*What is required*:
Print, word for word, the stretch of the market article below from "U.S. equity momentum" through "less uniformly positive.".

Commodities June 4, 2026 06:45 AM

Summer Haze: Markets Pause as Tech Rally Faces Early Strains

Broadcom’s earnings wobble, rising energy pressures and mixed macro data leave investors reconsidering momentum

By Jordan Park

U.S. and global markets showed signs of cooling after a streak of gains as Broadcom’s earnings fell short of lofty expectations and commodity and macro indicators stirred fresh caution. Strong activity readings and persistent energy price pressures have kept hawkish rate bets alive, while geopolitical tensions and private markets stress add to near-term uncertainty.

Summer Haze: Markets Pause as Tech Rally Faces Early Strains

Key Points

  • Broadcom, now the world’s sixth-largest company by market cap, fell more than 13% after slightly missing sales and revenue forecasts, highlighting elevated market expectations for AI-linked firms - impacts technology and semiconductor sectors.
  • Macroeconomic indicators remain strong - the Fed’s Beige Book showed pickup in activity, ISM surveys for May and ADP’s 122,000 private payrolls gain were positive, and U.S. economic surprise indexes are at their most positive in three years - impacts macro and fixed income markets.
  • Energy supply concerns persist with oil prices elevated, U.S. crude inventories drawing by 8 million barrels to 434 million barrels in the week ended May 29, and ongoing regional conflict keeping pressure on commodity markets - impacts energy and commodities sectors.

U.S. equity momentum slowed on Wednesday as the S&P 500 failed to extend what would have been a 10th straight daily advance, and a range of market developments suggested the environment is growing less uniformly positive.

Corporate shockwaves came from the chip sector, where Broadcom - now the world’s sixth-biggest company by market capitalization - saw its shares react sharply after reporting results that slightly missed sales and revenue projections. The stock fell by more than 13% overnight, underscoring how narrow the margin for disappointment has become in a market that has recently rewarded businesses tied to artificial intelligence. Market participants described the bar for positive surprises as extremely high.

That setback contrasted with fresh highs across some chip-design peers. Shares of Marvell Technology climbed to a record after comments from Nvidia’s chief executive, who said it is likely to become a trillion-dollar company. Those divergent moves underscore both intense competition in the semiconductor space and pronounced investor focus on AI-related narratives.


Macro picture and rate expectations

On the macro front, the Federal Reserve’s Beige Book reported a pickup in activity at a time when energy price inflation has become more pervasive. This view was echoed in May readings from ISM business surveys and labor market data such as the ADP private sector payrolls report, which showed a stronger-than-expected gain of 122,000 jobs. The official May employment report is slated for release tomorrow.

*Extracted material*:
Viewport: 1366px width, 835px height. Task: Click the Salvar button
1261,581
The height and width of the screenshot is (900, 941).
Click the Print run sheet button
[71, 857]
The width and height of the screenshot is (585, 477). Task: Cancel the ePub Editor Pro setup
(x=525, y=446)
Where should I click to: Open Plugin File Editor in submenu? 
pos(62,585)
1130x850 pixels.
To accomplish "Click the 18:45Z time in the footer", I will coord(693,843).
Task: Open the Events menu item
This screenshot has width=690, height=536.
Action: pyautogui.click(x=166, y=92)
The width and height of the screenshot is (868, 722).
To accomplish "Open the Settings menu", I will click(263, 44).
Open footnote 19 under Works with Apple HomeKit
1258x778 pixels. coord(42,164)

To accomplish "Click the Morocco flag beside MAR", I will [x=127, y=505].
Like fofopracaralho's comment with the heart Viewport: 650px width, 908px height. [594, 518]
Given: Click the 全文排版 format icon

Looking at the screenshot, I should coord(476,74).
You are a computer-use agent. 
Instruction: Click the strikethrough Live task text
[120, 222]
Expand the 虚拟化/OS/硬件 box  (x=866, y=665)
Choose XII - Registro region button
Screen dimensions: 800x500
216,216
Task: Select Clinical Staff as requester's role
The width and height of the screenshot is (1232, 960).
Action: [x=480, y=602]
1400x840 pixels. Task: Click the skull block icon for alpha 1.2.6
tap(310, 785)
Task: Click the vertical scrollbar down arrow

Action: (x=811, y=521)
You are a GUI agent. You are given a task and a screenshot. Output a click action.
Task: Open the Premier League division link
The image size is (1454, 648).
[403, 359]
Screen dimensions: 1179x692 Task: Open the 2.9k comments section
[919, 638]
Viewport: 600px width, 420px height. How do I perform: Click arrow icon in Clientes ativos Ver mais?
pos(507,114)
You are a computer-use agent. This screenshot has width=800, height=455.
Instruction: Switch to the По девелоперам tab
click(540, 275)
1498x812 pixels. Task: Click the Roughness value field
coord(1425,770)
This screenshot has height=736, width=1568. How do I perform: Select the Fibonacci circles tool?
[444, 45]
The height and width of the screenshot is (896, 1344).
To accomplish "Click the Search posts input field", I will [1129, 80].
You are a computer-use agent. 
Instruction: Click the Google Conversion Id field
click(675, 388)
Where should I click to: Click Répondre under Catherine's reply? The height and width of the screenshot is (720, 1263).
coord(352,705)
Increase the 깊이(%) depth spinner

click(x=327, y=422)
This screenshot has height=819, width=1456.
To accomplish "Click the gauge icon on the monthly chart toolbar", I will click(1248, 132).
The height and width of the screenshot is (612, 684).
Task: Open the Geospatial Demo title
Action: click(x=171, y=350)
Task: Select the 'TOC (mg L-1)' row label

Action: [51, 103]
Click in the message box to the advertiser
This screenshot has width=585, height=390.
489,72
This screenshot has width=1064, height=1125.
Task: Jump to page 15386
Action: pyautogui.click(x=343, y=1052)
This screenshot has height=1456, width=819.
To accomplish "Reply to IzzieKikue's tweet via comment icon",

*Output of the task*:
U.S. equity momentum slowed on Wednesday as the S&P 500 failed to extend what would have been a 10th straight daily advance, and a range of market developments suggested the environment is growing less uniformly positive.